_PROBLEM DETAILS_: I need the lines below from the one with "For every named" down to the one with "大型吊车租赁 (48, 118)" reproduced exactly, both ends included, and nothing else.

_DATASET RECORDS_:
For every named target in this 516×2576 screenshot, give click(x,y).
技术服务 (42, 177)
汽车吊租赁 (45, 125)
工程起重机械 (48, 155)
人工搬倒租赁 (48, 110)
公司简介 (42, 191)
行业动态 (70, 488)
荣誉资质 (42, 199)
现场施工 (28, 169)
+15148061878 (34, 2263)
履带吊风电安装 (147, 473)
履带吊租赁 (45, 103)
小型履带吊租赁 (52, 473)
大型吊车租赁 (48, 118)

* * *

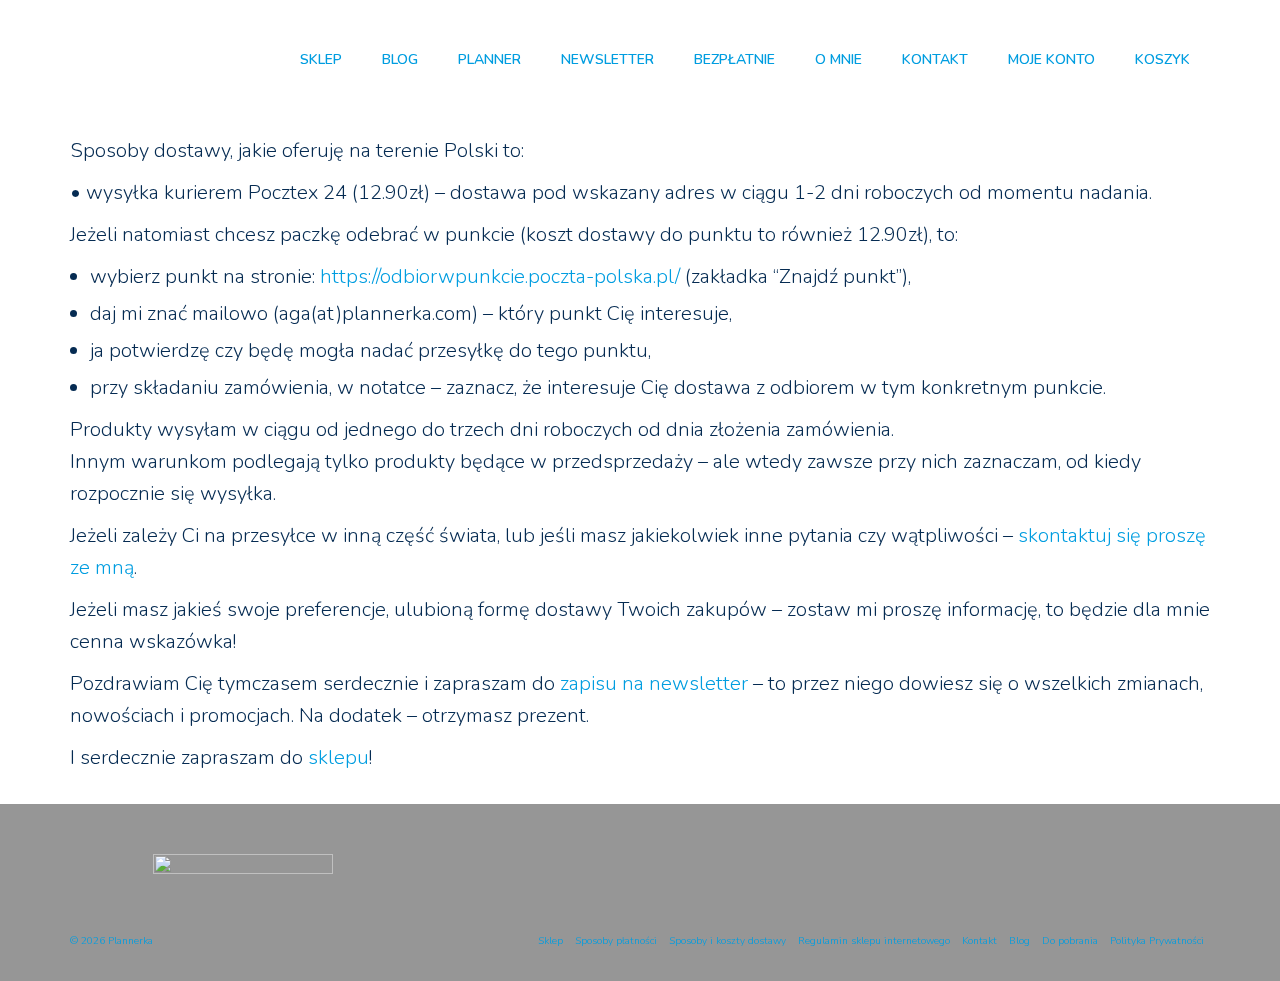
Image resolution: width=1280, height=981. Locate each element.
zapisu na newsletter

_OUTPUT OF THE TASK_:
For every named target in this 516×2576 screenshot, give click(x,y).
技术服务 (42, 177)
汽车吊租赁 (45, 125)
工程起重机械 (48, 155)
人工搬倒租赁 (48, 110)
公司简介 (42, 191)
行业动态 (70, 488)
荣誉资质 (42, 199)
现场施工 (28, 169)
+15148061878 (34, 2263)
履带吊风电安装 (147, 473)
履带吊租赁 (45, 103)
小型履带吊租赁 (52, 473)
大型吊车租赁 (48, 118)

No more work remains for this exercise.